As plataformas digitais se firmaram como o principal recurso de acesso à informação para usuários brasileiros da Internet com 16 anos ou mais, superando mídias tradicionais como rádio e televisão. Os conteúdos mais populares incluem vídeos curtos e aplicativos de mensagens, segundo a pesquisa inédita “Painel TIC – Integridade da Informação”, divulgada nesta sexta-feira, 10 de abril, pelo Núcleo de Informação e Coordenação do Ponto BR (NIC.br) e pelo Comitê Gestor da Internet no Brasil (CGI.br).
Realizada pelo Centro Regional de Estudos para o Desenvolvimento da Sociedade da Informação (Cetic.br), a pesquisa abrangeu 5.250 usuários de Internet, revelando que 72% deles acessam informações diariamente através de redes sociais. Entre as plataformas, destacam-se os vídeos curtos, que são utilizados por 53% dos entrevistados, seguidos por sites ou aplicativos de vídeo (50%) e feeds de notícias (46%). Além disso, 60% se informam diariamente através de aplicativos de mensagens, enquanto 58% ainda consomem conteúdos de rádio e televisão e 34% leem jornais e revistas, em versões impressas ou digitais.

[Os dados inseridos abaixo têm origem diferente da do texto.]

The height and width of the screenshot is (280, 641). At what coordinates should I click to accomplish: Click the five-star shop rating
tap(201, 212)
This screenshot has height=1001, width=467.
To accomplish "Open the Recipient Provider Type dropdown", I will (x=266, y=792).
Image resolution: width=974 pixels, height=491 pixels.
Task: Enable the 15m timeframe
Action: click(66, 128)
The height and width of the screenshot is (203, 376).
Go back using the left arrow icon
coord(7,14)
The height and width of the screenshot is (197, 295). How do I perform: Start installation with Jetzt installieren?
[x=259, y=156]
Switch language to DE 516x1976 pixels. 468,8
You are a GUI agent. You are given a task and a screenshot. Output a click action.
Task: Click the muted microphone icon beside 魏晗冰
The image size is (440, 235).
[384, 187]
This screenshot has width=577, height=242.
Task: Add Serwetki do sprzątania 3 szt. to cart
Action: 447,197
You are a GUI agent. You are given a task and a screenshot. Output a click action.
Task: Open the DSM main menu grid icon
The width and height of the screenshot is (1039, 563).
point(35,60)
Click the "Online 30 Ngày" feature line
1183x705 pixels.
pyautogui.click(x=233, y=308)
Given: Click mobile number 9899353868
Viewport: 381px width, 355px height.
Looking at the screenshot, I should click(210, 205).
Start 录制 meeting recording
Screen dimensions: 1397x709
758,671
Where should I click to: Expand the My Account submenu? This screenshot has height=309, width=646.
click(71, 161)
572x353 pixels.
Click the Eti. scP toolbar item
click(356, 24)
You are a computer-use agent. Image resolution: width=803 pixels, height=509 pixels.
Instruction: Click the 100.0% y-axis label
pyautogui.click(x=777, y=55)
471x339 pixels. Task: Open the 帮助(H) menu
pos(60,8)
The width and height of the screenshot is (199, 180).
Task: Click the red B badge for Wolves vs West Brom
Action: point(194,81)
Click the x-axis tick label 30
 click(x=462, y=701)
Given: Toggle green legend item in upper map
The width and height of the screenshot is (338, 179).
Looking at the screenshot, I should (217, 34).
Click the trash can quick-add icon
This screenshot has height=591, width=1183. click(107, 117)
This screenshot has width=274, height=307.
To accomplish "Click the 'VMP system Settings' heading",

A análise do acesso à informação no ambiente online revela diferenças significativas baseadas em fatores socioeconômicos. Usuários pertencentes às classes AB, que possuem ensino superior e se conectam à Internet tanto pelo celular quanto pelo computador, apresentam maior frequência de consumo informacional na maioria dos itens pesquisados. Por exemplo, 58% dos indivíduos das classes AB acessam informações diariamente por meio de sites ou portais de notícias, em comparação a 33% das classes C e 27% das classes DE.
O estudo também indica que dois em cada três usuários brasileiros da Internet (65%) relatam consumir notícias de veículos jornalísticos diariamente, embora esse percentual seja considerado inferior entre os mais jovens, com apenas 46% de consumo entre aqueles com idade entre 16 e 24 anos.
“A agenda de integridade da informação vem pautando o debate público internacional, especialmente no combate à desinformação e na promoção do acesso a conteúdos diversos e baseados em evidências. Nesse contexto, a pesquisa busca fomentar reflexões sobre o tema ao mapear as dinâmicas informacionais dos brasileiros, explorando práticas de acesso, verificação de conteúdos e percepções sobre o ecossistema digital, além das competências necessárias para identificar informações na Internet”, explica Alexandre Barbosa, gerente do Cetic.br | NIC.br.
Desconfiança e desengajamento
Em relação à confiança nas informações, cerca de metade dos entrevistados expressou desconfiança “sempre” ou “na maioria das vezes” sobre dados publicados ou compartilhados por diferentes Este sentimento atinge 48% em relação a veículos de notícias tradicionais, 47% em relação a canais e perfis em aplicativos de vídeo ou streaming, e 43% em relação a influenciadores e figuras públicas nas redes sociais. A desconfiança em relação à imprensa tradicional é mais acentuada entre aqueles com Ensino Fundamental (59%) e homens (52%). Já as informações de influenciadores geram maior ceticismo entre usuários com 60 anos ou mais, alcançando 51% de desconfiança.
“Os resultados estão em consonância com outras pesquisas que indicam uma tendência de declínio no engajamento com mídias tradicionais e de desinteresse crescente pelo consumo de notícias, especialmente entre os jovens. Esse é um aspecto de atenção nas políticas públicas direcionadas ao campo”, afirma Fabio Senne, Coordenador Geral de Pesquisas do Cetic.br.
A pesquisa também aborda as percepções sobre práticas de verificação de informações. Os dados revelam que muitos usuários parecem ter uma baixa disposição para investigar a veracidade do conteúdo que consomem. Aproximadamente 34% concordam totalmente ou em parte com a afirmação de que “não vale a pena pesquisar se as informações que recebo são verdadeiras ou falsas”, enquanto 30% demonstram desinteresse em buscar essa verificação. Essa postura de desengajamento é mais prevalente entre jovens do sexo masculino, pertencentes às classes C e DE, e que têm ensino fundamental incompleto, o que está relacionado a uma maior dificuldade em distinguir conteúdos verdadeiros de falsos na Internet.